Loose Canons: A Round-About Approach to Musicianship
Matthew Hanne

Whether they are simple or complex, few musical activities are as uniquely satisfying as performing canons in groups large or small. However, canons can also be satisfying in asynchronous and virtual environments, and they are excellent tools for developing personal musicianship as well! Participants in this session will sharpen their skills by singing canons, but also through movement, dictation, improvisation and the use of instruments. Be prepared to learn a variety of lesser-known canons, and to enjoy singing along with a few old favorites as well.

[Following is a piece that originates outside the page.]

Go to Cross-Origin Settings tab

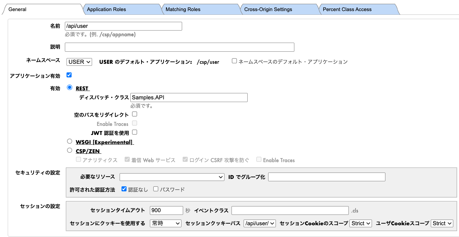click(268, 9)
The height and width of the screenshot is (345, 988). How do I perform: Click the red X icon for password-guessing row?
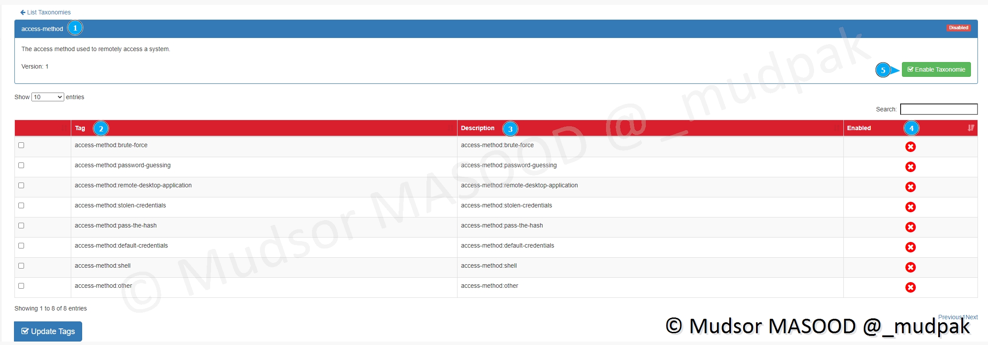coord(910,167)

Personal Musicianship Refresher: the Modes
Georgia Newlin

Sincere in the premise that only the best musicians make the best music educators? Then join in this participatory session focusing on the modes. As Kodály said of singing teachers, “even if it is not their official duty, a little additional work is a spiritual need, which…is the soul and significance of the teacher’s task.”


Secondary Choral 

Project-Based Learning and Choral Performance: A Trend Worth “Noting”
Lauren Carpel

Many school districts around the country have adopted or are planning to adopt project-based learning (PBL) as a way of assessing student knowledge and inviting collaboration among peers. Project-based learning offers all students the opportunity to connect to content on a more meaningful level. It can be a vehicle to enhance and improve choral performances rather than an additional burden that teachers have to overcome. In this workshop, you will learn how to create projects in the secondary choral classroom that are built on Kodály’s pedagogical principles and that support state and school standards and requirements. After this workshop, you will be able to build project-based learning opportunities for your students with or without technological access. Additionally, you will learn how to differentiate projects for all learners and how to assess individual student comprehension within the ensemble.

The Music-Body Connection
Esther Liu Harris

Since the last century body movement has become more at the center of music education, where music is no longer seen as a purely intellectual phenomenon, but a bodily experience (Emer & Romero-Naranjo, 2014). Singers listen and understand music better when they feel and experience the rhythmic structures in their body. To physically move with the beats, the beat division, and various rhythms while singing can deepen the expression of music. Participants discover a new perspective of learning and teaching through experiencing how to sequence teaching strategies using body percussion (BP). Participants will be guided in BP with singing in experiential-based activities, to add and deepen understanding of the approach. We will be employing graphic visual representation, aural perception, Solfège, and other tools to build our teaching repertoire. To incorporate informal peer-learning and teaching, we learn to respect and empathize with each other in collaboration.